Since the May 2011 passing of Automobile Quarterly publisher Gerry Durnell, AQ has been on a gradual decline while its present owners attempt to seek a buyer. Acquisition prices for the venerable title have reached as high as $1.5M with no takers. With just under 5,500 paid subscribers and an average reader age approaching 70, revamping the brand for the 21st century will pose a challenge for anyone merely willing to assume the sub liability.
Today, CPI just learned that AQ is tied up in an estate settlement, lacking the funds to continue publication.
Has AQ’s time come and gone? Perhaps not. While the revamping challenge will prove considerable, a number of new media opportunities could re purpose the brand into 21st century relevance. AQ’s mantra was that to serve discerning collectors of fine autos and automobilia, and that market remains strong and affluent. However, who outside AQ’s declining cadre of loyal followers recognize the brand, let alone willing to cough up eighty smackers per year sub price? Yet its premium packaging could be combined with lucrative paid advertising, and with the web becoming an increasingly visual medium (Facebook, Pinterest, blogs), AQ’s content library could also represent a handsome online revenue stream. Using a metered system, some percentage will pay for premium content. The question remains, however: What do AQ’s assets bring to the table that could not be delivered by web-only start ups? Check out the The Old Motor.
Our library of AQ began around 1970 as a present to my father for that year’s Christmas (you could say it was a communal gift).
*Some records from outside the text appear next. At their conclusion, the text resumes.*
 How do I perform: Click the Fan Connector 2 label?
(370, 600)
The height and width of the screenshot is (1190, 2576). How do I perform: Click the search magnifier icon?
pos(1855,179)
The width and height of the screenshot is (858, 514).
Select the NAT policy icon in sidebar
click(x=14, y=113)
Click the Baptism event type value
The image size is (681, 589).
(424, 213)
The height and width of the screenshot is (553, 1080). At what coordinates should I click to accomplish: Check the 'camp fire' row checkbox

Issues could be ordered with the subscriber’s name gold-embossed on the cover. I have a complete set ending with Volume 40. Dick O’Kane’s hilarious piece from Volume 8/4 “Grendel” is the stuff of legend.
Let’s hope for a new beginning for a publication that held our esteem and captivated our attention for decades.
UPDATE JUNE 8, 2013.
AQ’s website is in fact live and continues to solicit subscription income. Shame on you!